Per Condominio minimo si intende il Condominio costituito da soli due condomini.

La riduzione a due unità del numero dei partecipanti non comporta il venir meno del Condominio medesimo, ma determina solo l’inapplicabilità della disciplina dettata dal codice civile in tema di costituzione dell’assemblea e di validità delle relative delibere e l’applicazione, invece, della regolamentazione prevista per l’amministrazione della comunione in generale.

Anche nel caso del Condominio minimo, le spese necessarie alla conservazione o alla riparazione della cosa comune devono essere oggetto di regolare delibera, adottata previa rituale convocazione dell’assemblea dei condomini, della quale non costituisce valido equipollente il mero avvertimento o la mera comunicazione all’altro condomino della necessità di provvedere a determinati lavori.

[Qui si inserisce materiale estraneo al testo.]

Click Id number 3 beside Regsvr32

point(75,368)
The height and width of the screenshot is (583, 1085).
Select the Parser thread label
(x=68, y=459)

Il principio anzidetto può essere derogato solo se vi sono ragioni di particolare urgenza ovvero trascuratezza da parte degli altri comproprietari.

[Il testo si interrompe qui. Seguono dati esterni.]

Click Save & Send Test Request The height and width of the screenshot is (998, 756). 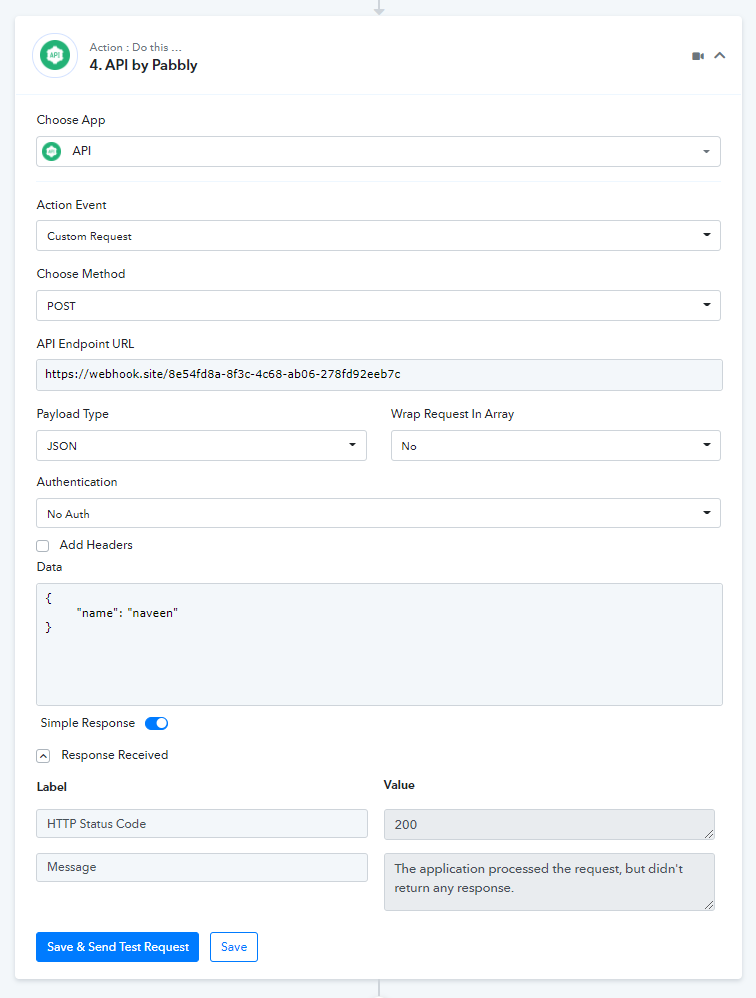[117, 947]
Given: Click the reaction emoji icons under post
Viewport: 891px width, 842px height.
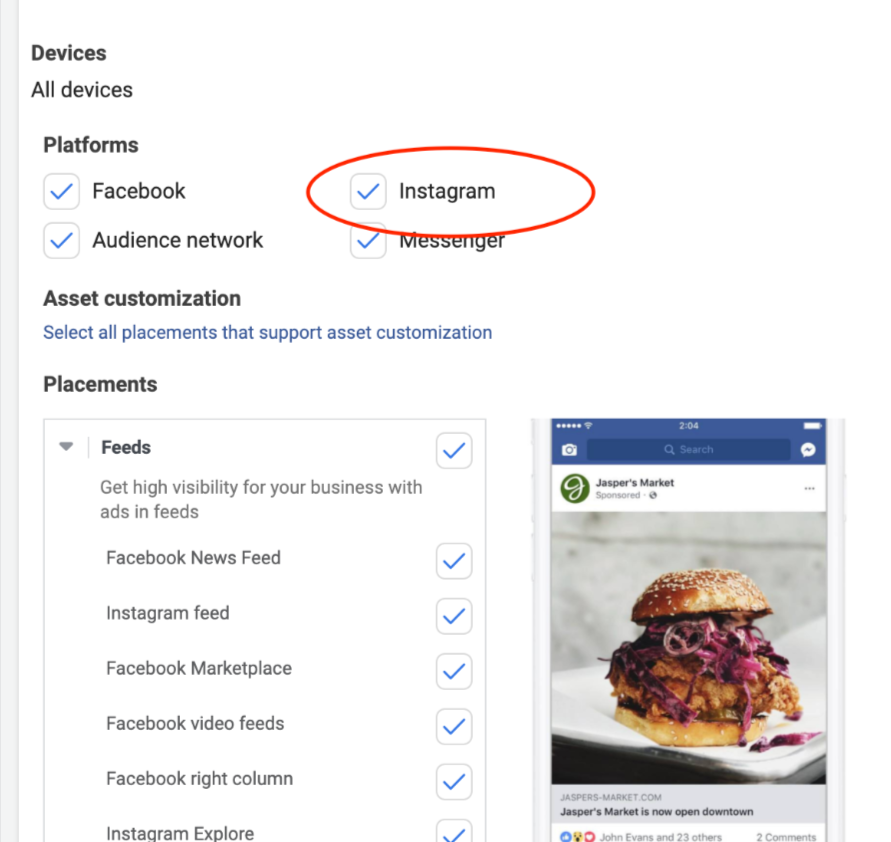Looking at the screenshot, I should (577, 836).
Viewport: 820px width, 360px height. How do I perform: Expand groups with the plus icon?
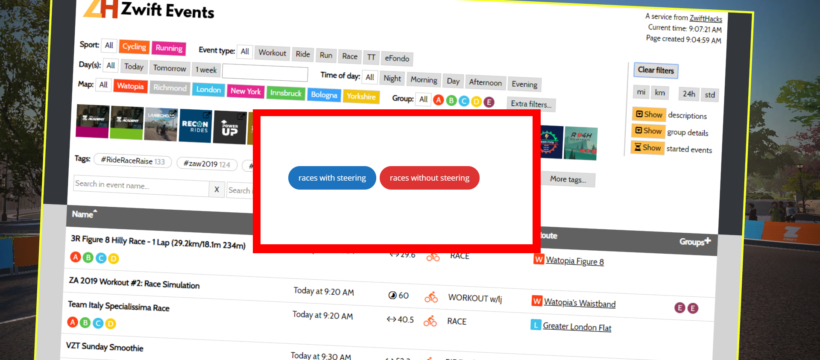708,241
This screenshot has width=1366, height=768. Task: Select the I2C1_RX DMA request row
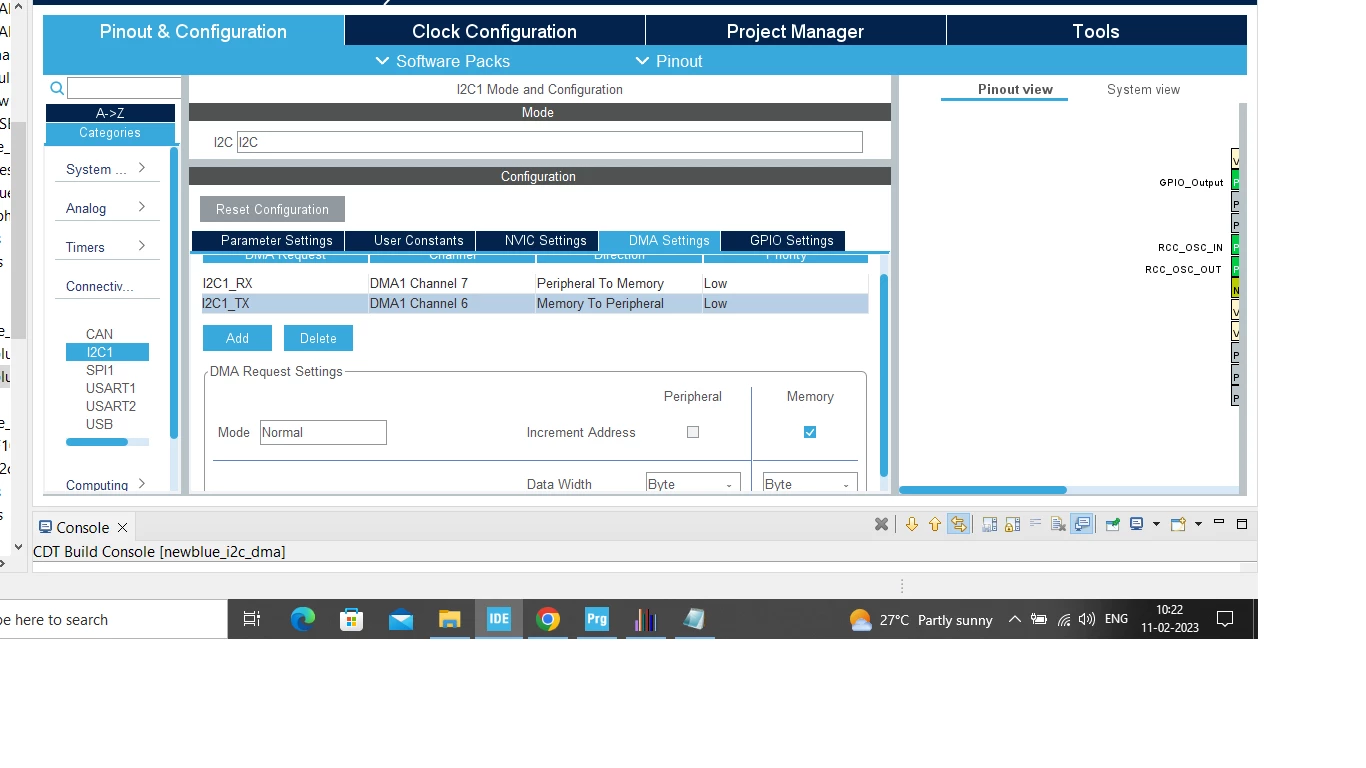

Detti principi sono stati, di recente, ribaditi dalla Suprema Corte di Cassazione che, con sentenza del 2 marzo 2017, n. 5329, ha sancito la nullità della delibera di approvazione di alcuni lavori eseguiti sull’edificio, assunta da uno solo dei condomini, affermando che “nel condominio cd. minimo (formato, cioè da due partecipanti con diritti di comproprietà sui beni comuni nella stessa proporzione) le regole codicistiche sul funzionamento dell’assemblea si applicano allorché l’assemblea si costituisca regolarmente con la partecipazione di entrambi i condomini e deliberi validamente con decisione unanime, intendendosi con tale ultima espressione (decisione unanime) quella che sia frutto della partecipazione di entrambi i comproprietari alla discussione (essendo logicamente inconcepibile che la decisione adottata da un solo soggetto possa ritenersi presa all’unanimità).

Nella diversa ipotesi in cui non si raggiunga l’unanimità e non si decida, poiché la maggioranza non può formarsi in concreto diventa necessario ricorrere all’autorità giudiziaria, come previsto ai sensi del collegato disposto degli artt. 1105 e 1139 cod. civ”.